[DIRECTIONS FOR THIS TASK]
Both the line containing "This screenshot has width=1670, height=954." and the line containing "Viewport: 1796px width, 1010px height." belong to the span. Output exactly that span from the listing below, and nothing outside it.

┏━━

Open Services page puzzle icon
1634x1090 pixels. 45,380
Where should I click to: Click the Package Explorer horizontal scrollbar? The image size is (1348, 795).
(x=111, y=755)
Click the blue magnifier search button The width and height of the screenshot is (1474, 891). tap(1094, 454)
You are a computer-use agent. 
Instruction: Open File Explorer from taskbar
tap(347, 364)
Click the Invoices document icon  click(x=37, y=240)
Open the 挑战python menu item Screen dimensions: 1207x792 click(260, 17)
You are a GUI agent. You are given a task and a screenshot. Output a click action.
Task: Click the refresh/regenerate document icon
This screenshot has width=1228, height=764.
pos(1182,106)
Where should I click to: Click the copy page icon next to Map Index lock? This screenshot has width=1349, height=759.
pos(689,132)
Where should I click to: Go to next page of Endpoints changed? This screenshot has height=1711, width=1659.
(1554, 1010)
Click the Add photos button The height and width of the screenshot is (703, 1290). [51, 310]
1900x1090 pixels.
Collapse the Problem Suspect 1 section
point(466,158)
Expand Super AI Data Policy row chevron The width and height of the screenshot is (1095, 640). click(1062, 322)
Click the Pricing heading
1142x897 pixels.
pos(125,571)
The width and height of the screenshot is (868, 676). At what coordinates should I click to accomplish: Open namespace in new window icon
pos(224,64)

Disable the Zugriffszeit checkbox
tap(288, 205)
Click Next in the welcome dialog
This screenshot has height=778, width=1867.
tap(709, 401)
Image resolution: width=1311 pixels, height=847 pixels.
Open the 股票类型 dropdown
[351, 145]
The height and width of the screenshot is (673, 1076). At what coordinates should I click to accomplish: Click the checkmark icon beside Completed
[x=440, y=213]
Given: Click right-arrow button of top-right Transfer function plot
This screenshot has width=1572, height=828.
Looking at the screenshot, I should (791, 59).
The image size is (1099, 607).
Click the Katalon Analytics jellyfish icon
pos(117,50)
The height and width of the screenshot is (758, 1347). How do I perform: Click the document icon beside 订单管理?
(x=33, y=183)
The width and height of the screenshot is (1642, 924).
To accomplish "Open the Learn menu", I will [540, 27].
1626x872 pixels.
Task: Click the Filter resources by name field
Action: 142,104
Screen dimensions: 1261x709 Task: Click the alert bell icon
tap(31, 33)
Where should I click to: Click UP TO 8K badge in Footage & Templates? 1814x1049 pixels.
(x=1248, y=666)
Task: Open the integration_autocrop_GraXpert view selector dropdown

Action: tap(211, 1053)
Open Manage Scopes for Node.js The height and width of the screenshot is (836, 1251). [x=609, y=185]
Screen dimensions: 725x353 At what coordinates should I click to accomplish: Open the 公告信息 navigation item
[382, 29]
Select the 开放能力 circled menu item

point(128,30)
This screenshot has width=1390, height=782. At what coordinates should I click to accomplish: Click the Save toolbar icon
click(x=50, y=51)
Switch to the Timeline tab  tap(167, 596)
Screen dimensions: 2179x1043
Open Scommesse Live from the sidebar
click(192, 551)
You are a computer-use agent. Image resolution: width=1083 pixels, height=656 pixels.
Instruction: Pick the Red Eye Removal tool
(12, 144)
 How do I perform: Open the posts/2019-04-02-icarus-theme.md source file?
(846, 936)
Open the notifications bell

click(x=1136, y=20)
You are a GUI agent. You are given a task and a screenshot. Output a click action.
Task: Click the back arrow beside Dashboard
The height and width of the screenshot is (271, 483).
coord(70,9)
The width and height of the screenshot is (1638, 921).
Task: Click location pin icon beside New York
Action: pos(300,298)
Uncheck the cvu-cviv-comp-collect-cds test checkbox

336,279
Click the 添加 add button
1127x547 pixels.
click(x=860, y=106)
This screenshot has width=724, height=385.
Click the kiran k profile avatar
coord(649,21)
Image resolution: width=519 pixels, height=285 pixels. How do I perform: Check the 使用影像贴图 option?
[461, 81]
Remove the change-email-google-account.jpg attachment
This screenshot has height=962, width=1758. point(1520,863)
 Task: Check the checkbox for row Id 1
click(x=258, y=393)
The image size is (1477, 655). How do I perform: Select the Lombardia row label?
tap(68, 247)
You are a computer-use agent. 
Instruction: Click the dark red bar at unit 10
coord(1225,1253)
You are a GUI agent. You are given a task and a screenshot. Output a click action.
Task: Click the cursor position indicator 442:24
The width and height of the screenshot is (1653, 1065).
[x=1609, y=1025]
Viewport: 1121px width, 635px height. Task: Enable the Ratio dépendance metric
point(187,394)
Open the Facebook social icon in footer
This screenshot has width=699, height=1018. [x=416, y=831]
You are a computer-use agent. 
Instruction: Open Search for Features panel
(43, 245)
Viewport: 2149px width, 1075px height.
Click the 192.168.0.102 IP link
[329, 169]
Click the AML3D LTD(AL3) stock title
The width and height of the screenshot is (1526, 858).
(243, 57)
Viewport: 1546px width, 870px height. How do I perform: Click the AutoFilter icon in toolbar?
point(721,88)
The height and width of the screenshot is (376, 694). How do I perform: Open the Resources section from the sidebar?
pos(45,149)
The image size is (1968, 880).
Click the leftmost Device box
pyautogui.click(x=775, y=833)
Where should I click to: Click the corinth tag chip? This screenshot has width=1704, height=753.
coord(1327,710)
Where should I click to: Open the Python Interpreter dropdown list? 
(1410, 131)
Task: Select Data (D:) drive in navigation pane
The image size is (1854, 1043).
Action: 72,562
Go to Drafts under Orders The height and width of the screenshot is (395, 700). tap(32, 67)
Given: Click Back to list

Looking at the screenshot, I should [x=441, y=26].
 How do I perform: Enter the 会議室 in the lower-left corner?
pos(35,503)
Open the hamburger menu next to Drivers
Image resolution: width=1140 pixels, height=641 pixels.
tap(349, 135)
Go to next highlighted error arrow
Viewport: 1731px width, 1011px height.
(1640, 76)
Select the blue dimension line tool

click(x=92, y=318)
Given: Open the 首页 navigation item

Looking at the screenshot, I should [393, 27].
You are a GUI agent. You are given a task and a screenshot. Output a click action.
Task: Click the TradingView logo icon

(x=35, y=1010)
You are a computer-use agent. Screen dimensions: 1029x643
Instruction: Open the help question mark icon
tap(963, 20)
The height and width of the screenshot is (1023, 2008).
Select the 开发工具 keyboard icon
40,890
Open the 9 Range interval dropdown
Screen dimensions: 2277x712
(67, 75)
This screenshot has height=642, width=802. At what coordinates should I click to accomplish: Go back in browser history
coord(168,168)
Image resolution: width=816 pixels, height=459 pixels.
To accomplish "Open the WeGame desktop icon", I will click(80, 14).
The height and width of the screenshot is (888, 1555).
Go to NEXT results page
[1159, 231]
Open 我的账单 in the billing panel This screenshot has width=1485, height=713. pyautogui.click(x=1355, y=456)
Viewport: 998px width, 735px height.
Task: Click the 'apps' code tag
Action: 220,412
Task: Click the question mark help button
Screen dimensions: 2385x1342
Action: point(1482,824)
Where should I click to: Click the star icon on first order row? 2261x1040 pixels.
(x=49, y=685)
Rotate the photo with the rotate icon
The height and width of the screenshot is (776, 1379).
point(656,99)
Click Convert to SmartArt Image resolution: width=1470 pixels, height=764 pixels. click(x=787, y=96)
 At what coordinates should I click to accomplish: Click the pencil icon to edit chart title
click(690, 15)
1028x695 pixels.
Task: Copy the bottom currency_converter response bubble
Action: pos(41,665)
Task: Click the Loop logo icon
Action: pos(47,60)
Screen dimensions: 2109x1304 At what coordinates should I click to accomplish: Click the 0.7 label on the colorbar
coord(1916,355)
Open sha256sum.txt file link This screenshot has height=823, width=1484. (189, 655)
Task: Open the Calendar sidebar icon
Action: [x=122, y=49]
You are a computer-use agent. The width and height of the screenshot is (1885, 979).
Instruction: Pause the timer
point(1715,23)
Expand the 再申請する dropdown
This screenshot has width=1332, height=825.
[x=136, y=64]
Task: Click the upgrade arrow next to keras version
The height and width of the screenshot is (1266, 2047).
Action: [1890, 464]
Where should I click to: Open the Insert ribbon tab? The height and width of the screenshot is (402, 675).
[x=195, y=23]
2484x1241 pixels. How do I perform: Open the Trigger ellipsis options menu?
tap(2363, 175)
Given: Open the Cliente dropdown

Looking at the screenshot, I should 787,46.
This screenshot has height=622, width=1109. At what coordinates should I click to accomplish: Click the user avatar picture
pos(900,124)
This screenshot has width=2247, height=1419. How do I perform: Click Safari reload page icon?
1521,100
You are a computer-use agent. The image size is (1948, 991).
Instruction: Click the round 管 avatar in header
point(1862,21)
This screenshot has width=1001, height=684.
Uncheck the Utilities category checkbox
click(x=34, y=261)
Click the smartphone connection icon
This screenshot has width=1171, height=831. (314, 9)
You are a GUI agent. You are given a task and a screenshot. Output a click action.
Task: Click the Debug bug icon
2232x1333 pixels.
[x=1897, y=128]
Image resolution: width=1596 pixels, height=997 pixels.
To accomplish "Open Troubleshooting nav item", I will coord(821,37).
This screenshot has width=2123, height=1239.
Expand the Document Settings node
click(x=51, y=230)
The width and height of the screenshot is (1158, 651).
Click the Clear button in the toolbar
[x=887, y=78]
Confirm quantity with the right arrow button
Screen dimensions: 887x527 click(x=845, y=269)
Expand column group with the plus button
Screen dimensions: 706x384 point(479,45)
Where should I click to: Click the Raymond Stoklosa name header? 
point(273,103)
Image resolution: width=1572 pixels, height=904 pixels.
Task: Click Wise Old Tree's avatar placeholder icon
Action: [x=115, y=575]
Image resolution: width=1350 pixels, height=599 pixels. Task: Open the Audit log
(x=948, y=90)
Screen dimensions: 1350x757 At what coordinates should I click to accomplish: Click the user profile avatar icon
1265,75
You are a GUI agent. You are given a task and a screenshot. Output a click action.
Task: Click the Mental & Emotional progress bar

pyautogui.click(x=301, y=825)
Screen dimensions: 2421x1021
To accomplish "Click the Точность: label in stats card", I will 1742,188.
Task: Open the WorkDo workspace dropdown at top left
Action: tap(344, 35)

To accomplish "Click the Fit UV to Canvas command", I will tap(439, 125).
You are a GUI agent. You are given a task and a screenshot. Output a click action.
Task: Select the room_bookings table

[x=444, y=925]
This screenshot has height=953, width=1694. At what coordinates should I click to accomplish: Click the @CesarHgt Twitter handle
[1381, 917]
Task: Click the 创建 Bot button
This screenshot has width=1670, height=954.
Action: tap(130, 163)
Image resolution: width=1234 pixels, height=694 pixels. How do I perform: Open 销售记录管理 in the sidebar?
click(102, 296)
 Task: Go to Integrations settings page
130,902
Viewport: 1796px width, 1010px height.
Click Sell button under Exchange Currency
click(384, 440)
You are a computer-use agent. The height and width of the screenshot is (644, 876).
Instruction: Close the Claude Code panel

┗━━

[TASK RESULT]
This screenshot has width=1670, height=954.
Action: tap(130, 163)
Image resolution: width=1234 pixels, height=694 pixels. How do I perform: Open 销售记录管理 in the sidebar?
click(102, 296)
 Task: Go to Integrations settings page
130,902
Viewport: 1796px width, 1010px height.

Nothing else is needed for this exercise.